- Collected data
Start of Block

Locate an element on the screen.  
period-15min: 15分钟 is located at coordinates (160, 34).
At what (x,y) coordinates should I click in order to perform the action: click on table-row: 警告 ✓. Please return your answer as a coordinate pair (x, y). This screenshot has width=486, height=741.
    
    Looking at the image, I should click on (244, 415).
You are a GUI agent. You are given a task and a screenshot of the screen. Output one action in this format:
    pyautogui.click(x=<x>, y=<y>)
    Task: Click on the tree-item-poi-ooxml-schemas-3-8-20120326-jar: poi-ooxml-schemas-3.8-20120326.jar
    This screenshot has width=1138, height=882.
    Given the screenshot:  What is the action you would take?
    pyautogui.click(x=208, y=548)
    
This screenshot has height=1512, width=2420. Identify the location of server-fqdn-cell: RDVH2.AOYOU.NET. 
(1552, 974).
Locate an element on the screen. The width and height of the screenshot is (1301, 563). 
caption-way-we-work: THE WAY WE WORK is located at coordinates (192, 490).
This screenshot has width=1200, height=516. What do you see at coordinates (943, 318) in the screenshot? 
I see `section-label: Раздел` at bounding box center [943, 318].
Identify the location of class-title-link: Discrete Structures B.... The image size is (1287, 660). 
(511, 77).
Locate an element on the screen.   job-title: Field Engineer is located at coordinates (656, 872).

End of Block

Write out all of the rows above word for word, changing nothing.

Locate an element on the screen.  
period-15min: 15分钟 is located at coordinates (160, 34).
At what (x,y) coordinates should I click in order to perform the action: click on table-row: 警告 ✓. Please return your answer as a coordinate pair (x, y). This screenshot has width=486, height=741.
    
    Looking at the image, I should click on (244, 415).
You are a GUI agent. You are given a task and a screenshot of the screen. Output one action in this format:
    pyautogui.click(x=<x>, y=<y>)
    Task: Click on the tree-item-poi-ooxml-schemas-3-8-20120326-jar: poi-ooxml-schemas-3.8-20120326.jar
    This screenshot has width=1138, height=882.
    Given the screenshot:  What is the action you would take?
    pyautogui.click(x=208, y=548)
    
This screenshot has height=1512, width=2420. Identify the location of server-fqdn-cell: RDVH2.AOYOU.NET. 
(1552, 974).
Locate an element on the screen. The width and height of the screenshot is (1301, 563). 
caption-way-we-work: THE WAY WE WORK is located at coordinates (192, 490).
This screenshot has width=1200, height=516. What do you see at coordinates (943, 318) in the screenshot? 
I see `section-label: Раздел` at bounding box center [943, 318].
Identify the location of class-title-link: Discrete Structures B.... The image size is (1287, 660). 
(511, 77).
Locate an element on the screen.   job-title: Field Engineer is located at coordinates (656, 872).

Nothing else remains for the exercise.